Há duas maneiras de olhar para ‘Bel’ (os íntimos chamam a Cidade do Amor pelo apelido): uma é a partir da violência que repercutiu mundialmente no século passado e deixou rastros até hoje, quando imagens de milícias armadas no centro da cidade circularam pelo país. A outra maneira é através da arte, que repercutiu mundialmente com nomes como Cidade Negra, O Rappa, Inocentes de Belford Roxo e outros, que também se perpetuaram através de novos artistas que mantiveram o sonho vivo nas rodas culturais e grupos de teatro, literatura e outras expressões.

É no campo das artes que o IFRJ de Belford Roxo atua. Não só nas artes, mas no pensamento crítico de forma geral. O campus oferece cursos básicos e também de formação continuada, capacitando trabalhadores dentro do subúrbio em setores que costumam ser liderados por pessoas ricas, distantes da realidade de lugares como São Bernardo – um bairro no subúrbio do subúrbio cuja busca no Google Imagens destaca enchentes, ruas sem calçada e nenhum ponto turístico.

O campus tem ênfase em áreas relacionadas à indústria criativa – com foco em design, moda, vestuário, calçado, acessórios e urbanismo. Também forma professores para a área de artes, criando um ciclo de conhecimento no próprio território. Atualmente o campus oferece o Curso Técnico Concomitante/Subsequente em Produção de Moda, os cursos de Formação Inicial e Continuada em Empreendedorismo e Gestão de Negócios, Desenvolvimento de Produto Têxtil e de Moda, Adereços de Carnaval, Blogueiro(a) de Moda, Gestão de Vendas e Negócios de Moda, Estamparia e Tingimento Artesanal e diversos cursos de extensão.

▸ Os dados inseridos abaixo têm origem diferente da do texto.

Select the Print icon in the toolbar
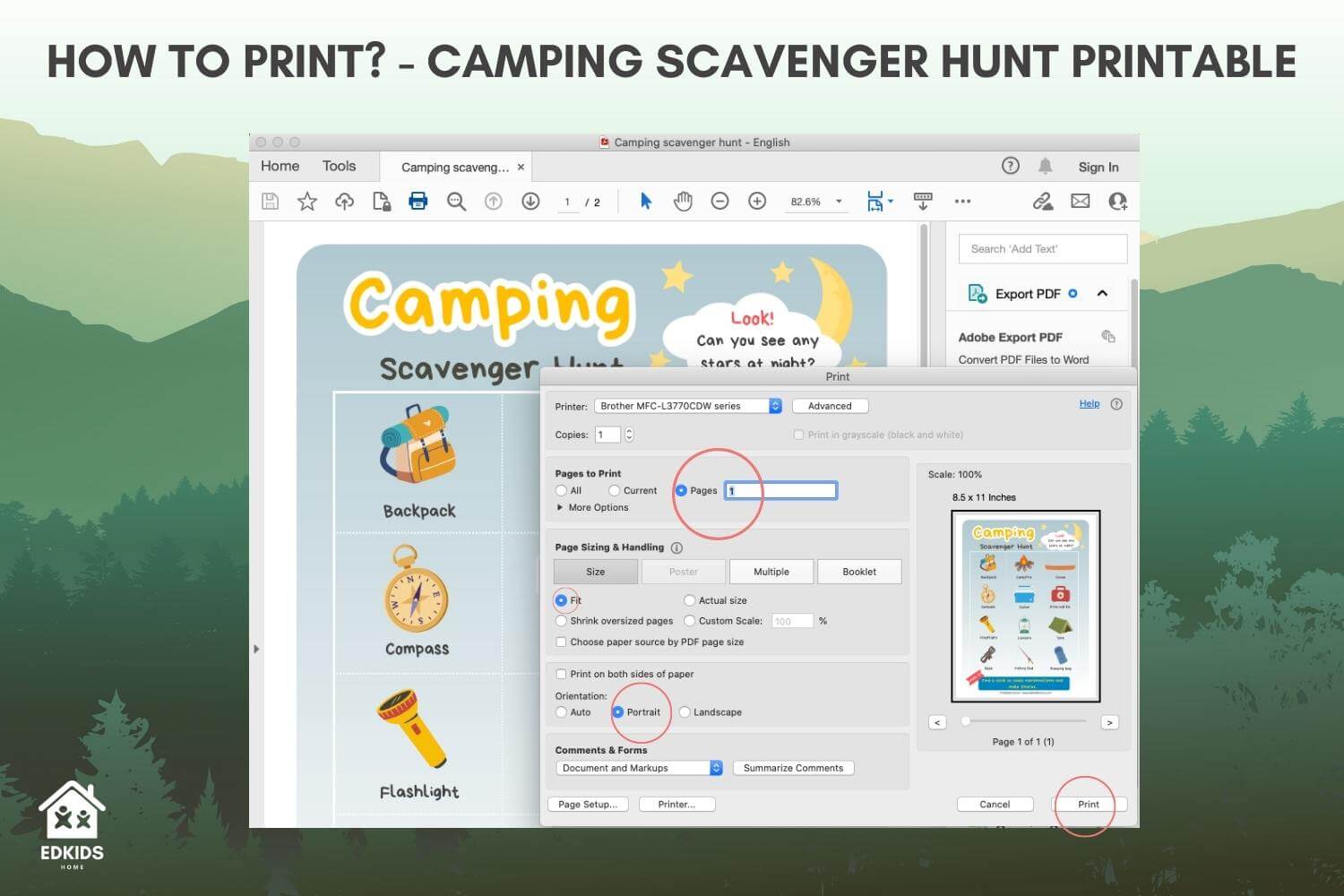Viewport: 1344px width, 896px height. [418, 201]
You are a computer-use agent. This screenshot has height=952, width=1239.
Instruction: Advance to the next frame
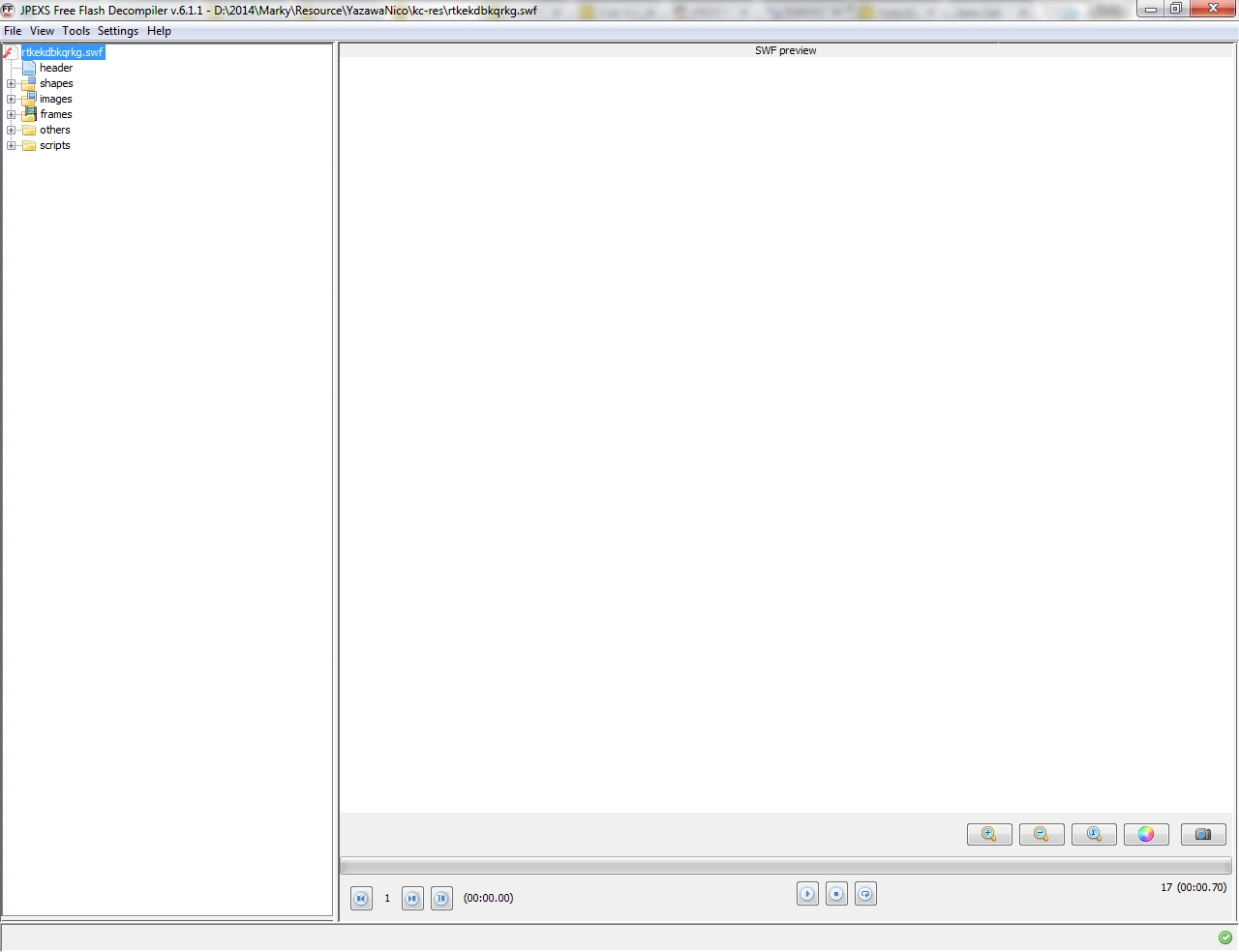pos(412,899)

Na contramão dos potenciais de geração de riqueza, da quebra do ciclo de pobreza e da formação artística e cidadã da juventude, a cidade aprovou a Lei municipal Nº 1.607, de 09 de junho de 2020, em sessão da Câmara dos Vereadores que revogou a doação do terreno onde foi instalado o Campus Belford Roxo – que está em funcionamento, mesmo com um histórico de disputas judiciais que chegaram a embargar as obras da unidade.

Em nota, o IFRJ informou que “os diálogos entre o IFRJ e a Prefeitura Municipal de Belford Roxo para implantação do campus tiveram início no ano de 2011. Contudo, a doação do terreno aconteceu em 2013, por meio das Leis Municipais Nº 1.479 de agosto de 2013 e Nº 1.520 de setembro de 2014. Em 2015, após as instalações iniciais do campus estarem em funcionamento e suas obras em andamento, a Prefeitura Municipal de Belford Roxo abriu processo judicial visando a retomada do terreno, inclusive, mediante o embargo das obras que estavam sendo realizadas e impedindo a continuidade das mesmas”.

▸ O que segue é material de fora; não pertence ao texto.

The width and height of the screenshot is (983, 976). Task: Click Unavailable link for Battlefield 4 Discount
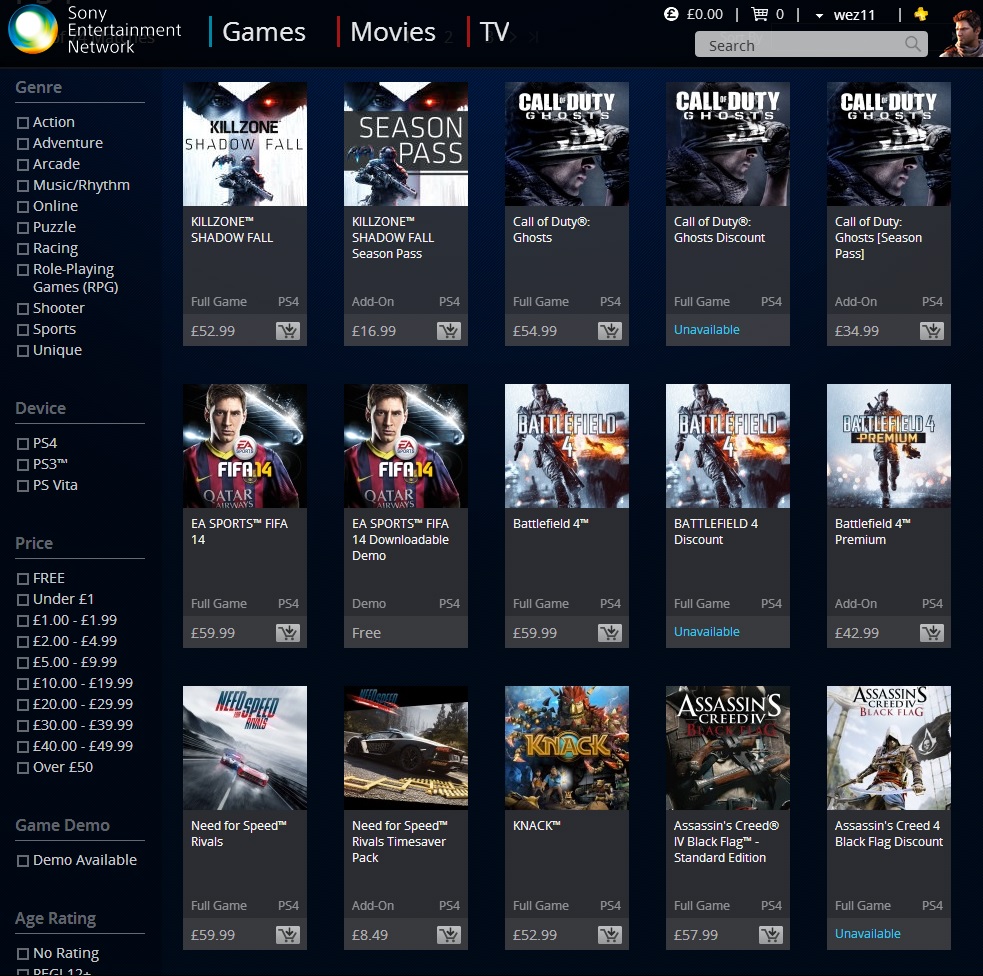click(706, 632)
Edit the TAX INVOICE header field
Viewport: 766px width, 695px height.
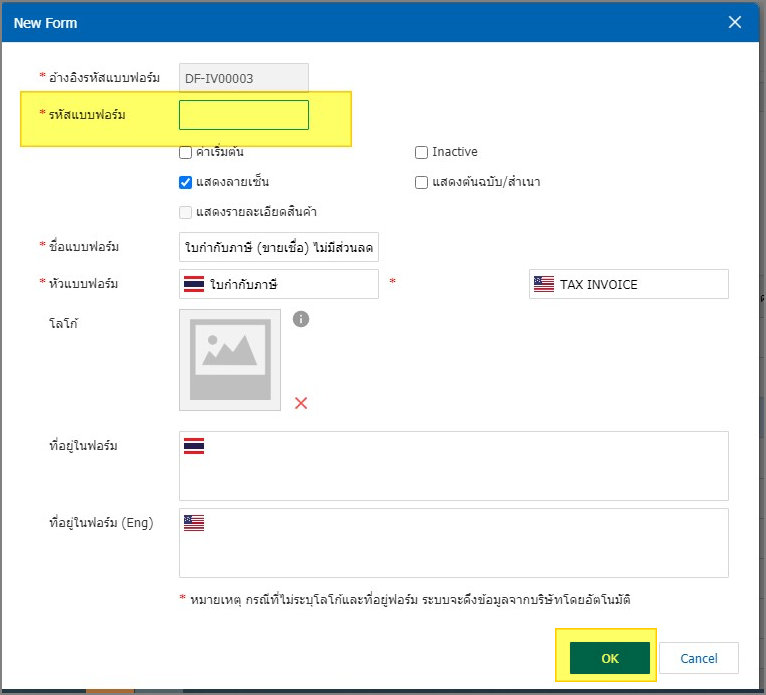click(x=640, y=284)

Apesar de todo o cenário contrário ao funcionamento do campus, projetos como a Revista VAN, o Núcleo de Apoio ao Artesão e outros escancaram a urgência de uma unidade como essa, que gera riqueza para o entorno. Além disso, a comunidade de servidores e estudantes do campus ofereceram, até o momento, dois cursos técnicos e 27 cursos de qualificação profissional, atendendo desde o início de seu funcionamento centenas de jovens e adultos trabalhadores das mais diferentes localidades da Baixada Fluminense.

A reitoria do IFRJ informou ainda que “realizará todas as ações judiciais possíveis para a revogação da lei municipal ora aprovada que representa, no entendimento de todos da comunidade do IFRJ, um retrocesso na oferta da educação profissional pública, gratuita e de qualidade no Estado do Rio de Janeiro”.

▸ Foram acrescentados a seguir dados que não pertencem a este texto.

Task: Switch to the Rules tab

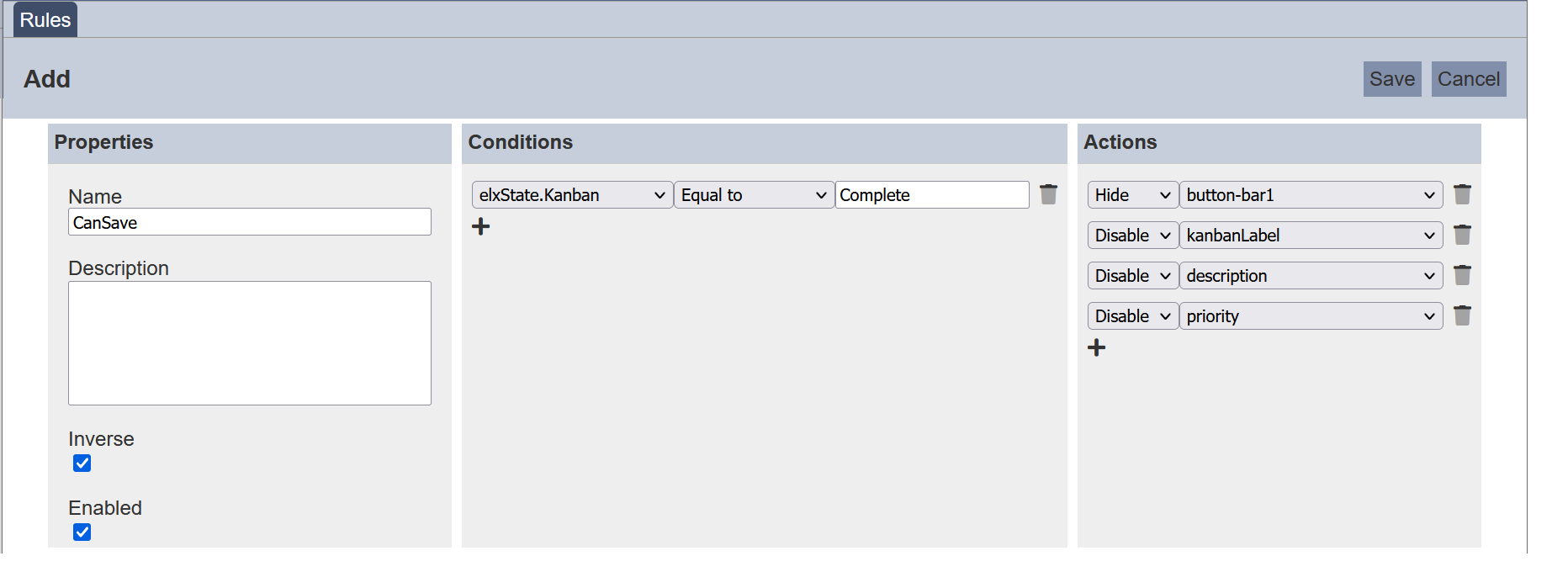Action: coord(45,20)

De volta a 2018, quando apresentou a primeira edição da Revista Van, a professora Lara Ovídio falou sobre a presença de militares no campus do IFRJ naquele momento da história, que deixaram um prejuízo na parede da cozinha da unidade: “O estrondo provocado pelo choque de uma caminhonete contra a parede pareceu um mal presságio”.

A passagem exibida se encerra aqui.